▶ _Exercise prompt_
Lines from the beginning of the data below through the one containing "Given: Click the -c, --file-commands" are to be printed exactly as they appear.

________________

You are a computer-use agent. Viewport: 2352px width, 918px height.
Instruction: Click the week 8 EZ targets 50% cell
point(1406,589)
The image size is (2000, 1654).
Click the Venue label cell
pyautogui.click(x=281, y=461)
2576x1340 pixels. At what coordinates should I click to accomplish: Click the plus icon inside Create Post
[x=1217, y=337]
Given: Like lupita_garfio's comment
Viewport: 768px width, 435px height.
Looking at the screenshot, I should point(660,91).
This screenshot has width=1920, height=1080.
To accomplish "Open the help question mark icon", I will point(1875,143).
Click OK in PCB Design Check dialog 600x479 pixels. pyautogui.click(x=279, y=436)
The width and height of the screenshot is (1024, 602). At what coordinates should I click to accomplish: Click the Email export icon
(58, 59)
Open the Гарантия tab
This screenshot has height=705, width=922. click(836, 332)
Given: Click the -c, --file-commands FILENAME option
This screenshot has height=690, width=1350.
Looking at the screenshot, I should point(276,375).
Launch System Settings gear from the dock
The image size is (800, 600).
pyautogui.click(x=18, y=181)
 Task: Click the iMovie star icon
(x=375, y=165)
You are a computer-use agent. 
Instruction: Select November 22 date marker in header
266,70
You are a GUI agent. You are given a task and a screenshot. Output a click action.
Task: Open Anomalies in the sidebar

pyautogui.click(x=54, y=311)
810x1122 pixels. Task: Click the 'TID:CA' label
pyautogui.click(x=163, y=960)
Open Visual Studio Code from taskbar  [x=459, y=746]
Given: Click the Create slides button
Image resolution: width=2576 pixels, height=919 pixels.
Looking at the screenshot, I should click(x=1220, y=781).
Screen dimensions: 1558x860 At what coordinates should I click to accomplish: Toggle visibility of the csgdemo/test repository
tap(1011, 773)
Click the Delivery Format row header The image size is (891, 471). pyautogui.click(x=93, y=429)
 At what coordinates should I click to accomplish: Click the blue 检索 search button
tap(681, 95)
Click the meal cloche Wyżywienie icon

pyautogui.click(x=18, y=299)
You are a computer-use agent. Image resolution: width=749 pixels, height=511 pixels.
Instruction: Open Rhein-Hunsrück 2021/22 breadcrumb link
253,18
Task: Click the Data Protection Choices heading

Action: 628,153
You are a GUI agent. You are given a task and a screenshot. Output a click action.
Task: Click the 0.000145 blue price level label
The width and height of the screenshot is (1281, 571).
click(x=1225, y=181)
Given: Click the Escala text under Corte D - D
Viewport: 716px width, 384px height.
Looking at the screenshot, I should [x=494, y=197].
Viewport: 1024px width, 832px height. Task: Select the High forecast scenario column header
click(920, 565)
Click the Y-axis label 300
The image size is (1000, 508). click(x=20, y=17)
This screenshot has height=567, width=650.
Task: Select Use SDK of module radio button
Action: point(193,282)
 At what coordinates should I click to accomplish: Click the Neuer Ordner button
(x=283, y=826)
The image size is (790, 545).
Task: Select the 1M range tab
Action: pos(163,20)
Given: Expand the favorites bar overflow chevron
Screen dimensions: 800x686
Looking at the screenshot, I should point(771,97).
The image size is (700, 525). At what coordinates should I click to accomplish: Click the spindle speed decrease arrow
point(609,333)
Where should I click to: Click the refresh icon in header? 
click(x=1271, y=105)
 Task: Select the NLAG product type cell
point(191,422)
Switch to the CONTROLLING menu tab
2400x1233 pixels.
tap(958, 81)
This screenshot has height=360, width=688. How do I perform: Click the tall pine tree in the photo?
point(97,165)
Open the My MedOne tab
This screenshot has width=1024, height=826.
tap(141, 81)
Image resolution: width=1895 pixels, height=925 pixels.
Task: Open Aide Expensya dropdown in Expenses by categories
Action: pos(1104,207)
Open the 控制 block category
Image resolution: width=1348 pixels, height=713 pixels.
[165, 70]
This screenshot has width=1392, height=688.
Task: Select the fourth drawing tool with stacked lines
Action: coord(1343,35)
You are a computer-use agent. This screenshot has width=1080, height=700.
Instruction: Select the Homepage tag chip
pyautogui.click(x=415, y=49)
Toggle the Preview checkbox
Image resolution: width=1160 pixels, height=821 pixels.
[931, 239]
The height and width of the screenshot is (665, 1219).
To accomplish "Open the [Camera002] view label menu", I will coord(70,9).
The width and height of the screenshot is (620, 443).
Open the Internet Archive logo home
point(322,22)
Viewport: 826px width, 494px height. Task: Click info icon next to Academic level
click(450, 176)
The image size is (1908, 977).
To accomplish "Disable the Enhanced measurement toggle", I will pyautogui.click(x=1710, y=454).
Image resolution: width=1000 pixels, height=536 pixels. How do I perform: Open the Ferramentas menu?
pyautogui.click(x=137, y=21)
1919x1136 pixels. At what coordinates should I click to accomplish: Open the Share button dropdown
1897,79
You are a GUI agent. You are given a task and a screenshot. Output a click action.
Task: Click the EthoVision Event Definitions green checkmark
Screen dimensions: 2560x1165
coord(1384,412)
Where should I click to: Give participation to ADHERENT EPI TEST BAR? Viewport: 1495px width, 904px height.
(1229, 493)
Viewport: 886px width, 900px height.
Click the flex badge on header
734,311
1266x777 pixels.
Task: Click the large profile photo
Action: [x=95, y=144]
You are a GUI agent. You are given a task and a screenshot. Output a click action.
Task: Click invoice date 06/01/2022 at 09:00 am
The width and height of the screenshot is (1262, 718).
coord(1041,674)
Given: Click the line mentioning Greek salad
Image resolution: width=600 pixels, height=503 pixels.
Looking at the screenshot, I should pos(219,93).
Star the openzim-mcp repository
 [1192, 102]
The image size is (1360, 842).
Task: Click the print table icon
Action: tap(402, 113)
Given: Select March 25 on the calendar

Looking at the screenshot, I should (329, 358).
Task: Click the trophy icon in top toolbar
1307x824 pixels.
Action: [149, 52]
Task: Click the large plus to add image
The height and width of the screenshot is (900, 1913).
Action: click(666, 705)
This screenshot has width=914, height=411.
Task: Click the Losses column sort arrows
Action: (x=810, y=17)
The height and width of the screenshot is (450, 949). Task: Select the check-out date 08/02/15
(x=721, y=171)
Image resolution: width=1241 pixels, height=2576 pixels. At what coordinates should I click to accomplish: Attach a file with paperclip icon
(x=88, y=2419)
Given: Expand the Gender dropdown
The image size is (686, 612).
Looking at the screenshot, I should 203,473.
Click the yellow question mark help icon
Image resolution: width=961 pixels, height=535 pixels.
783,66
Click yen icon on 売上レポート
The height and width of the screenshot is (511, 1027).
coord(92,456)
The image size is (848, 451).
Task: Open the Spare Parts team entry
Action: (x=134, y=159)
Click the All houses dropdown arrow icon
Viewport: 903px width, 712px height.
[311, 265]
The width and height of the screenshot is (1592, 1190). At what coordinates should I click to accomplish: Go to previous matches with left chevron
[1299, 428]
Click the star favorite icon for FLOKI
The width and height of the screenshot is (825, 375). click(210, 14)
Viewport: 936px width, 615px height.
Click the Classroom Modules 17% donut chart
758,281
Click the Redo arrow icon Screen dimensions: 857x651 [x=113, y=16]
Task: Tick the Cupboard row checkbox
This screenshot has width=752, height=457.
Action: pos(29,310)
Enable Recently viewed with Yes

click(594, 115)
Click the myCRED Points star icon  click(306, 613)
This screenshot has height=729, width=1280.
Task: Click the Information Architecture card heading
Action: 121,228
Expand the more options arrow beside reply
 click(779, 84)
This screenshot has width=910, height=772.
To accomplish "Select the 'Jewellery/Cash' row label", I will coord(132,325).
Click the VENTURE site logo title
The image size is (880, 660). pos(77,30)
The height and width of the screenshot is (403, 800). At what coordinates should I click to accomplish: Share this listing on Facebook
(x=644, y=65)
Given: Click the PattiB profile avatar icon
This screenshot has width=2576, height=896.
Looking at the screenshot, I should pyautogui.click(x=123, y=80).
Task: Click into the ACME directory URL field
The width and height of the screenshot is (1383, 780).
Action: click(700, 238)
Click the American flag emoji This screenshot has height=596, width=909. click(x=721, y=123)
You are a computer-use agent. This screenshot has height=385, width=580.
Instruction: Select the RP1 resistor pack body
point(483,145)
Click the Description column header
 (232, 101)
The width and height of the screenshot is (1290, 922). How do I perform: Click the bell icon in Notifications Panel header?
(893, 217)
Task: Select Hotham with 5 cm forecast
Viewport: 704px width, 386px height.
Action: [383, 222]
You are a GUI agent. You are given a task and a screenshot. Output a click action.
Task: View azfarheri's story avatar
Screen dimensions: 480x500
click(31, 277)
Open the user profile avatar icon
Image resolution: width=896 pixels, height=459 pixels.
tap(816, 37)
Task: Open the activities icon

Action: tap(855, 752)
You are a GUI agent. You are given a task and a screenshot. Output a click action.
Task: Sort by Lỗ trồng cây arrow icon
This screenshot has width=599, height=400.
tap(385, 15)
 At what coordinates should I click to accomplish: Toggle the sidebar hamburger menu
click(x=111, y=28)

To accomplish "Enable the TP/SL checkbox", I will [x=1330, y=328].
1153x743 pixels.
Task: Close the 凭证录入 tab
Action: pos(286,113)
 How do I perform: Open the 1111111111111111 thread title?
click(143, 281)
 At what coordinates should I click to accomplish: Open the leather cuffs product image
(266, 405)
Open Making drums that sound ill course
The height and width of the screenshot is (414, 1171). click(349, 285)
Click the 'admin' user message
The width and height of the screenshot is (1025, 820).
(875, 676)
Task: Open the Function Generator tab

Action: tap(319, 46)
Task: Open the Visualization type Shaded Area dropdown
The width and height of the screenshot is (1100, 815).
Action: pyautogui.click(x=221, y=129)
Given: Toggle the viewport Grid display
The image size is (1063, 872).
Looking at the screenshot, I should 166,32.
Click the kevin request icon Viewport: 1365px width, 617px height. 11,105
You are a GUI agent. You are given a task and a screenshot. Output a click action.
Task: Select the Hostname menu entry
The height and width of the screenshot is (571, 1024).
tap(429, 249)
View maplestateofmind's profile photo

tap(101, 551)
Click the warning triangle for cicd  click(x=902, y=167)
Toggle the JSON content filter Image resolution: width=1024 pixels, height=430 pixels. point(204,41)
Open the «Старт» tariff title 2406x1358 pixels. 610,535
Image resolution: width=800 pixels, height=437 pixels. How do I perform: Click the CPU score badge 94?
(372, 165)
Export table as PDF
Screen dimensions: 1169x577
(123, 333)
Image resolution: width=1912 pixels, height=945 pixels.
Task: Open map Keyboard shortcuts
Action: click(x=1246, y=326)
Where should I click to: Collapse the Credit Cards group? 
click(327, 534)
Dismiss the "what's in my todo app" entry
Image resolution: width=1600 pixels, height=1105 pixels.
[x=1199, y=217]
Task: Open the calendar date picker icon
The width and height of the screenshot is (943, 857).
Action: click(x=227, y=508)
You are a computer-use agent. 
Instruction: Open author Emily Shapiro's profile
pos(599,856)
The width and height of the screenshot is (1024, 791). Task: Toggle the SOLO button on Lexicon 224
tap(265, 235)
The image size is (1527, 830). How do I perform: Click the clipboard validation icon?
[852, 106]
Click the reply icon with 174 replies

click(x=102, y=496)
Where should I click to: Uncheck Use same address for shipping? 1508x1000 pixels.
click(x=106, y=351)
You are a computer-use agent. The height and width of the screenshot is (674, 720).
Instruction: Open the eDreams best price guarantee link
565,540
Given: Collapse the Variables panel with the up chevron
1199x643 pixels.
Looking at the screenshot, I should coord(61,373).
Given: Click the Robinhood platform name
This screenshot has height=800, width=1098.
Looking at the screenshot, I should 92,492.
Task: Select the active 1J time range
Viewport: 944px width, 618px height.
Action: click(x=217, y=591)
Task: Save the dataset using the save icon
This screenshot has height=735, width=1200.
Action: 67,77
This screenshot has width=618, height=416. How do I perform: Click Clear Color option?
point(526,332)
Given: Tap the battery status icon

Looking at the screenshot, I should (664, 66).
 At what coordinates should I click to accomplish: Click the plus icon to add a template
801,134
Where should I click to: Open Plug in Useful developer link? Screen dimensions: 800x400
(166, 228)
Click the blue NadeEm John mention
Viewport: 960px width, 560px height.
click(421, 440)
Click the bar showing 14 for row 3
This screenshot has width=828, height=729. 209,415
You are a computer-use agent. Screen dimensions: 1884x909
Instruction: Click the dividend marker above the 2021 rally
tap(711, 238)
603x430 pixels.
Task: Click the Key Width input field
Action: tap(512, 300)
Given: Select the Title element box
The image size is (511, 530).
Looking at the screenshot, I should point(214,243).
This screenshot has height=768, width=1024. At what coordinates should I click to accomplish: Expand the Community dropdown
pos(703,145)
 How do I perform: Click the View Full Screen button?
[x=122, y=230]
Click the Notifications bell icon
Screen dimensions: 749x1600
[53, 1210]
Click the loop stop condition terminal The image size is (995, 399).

________________

▶ _Result below_
You are a computer-use agent. Viewport: 2352px width, 918px height.
Instruction: Click the week 8 EZ targets 50% cell
point(1406,589)
The image size is (2000, 1654).
Click the Venue label cell
pyautogui.click(x=281, y=461)
2576x1340 pixels. At what coordinates should I click to accomplish: Click the plus icon inside Create Post
[x=1217, y=337]
Given: Like lupita_garfio's comment
Viewport: 768px width, 435px height.
Looking at the screenshot, I should point(660,91).
This screenshot has width=1920, height=1080.
To accomplish "Open the help question mark icon", I will point(1875,143).
Click OK in PCB Design Check dialog 600x479 pixels. pyautogui.click(x=279, y=436)
The width and height of the screenshot is (1024, 602). At what coordinates should I click to accomplish: Click the Email export icon
(58, 59)
Open the Гарантия tab
This screenshot has height=705, width=922. click(836, 332)
Given: Click the -c, --file-commands FILENAME option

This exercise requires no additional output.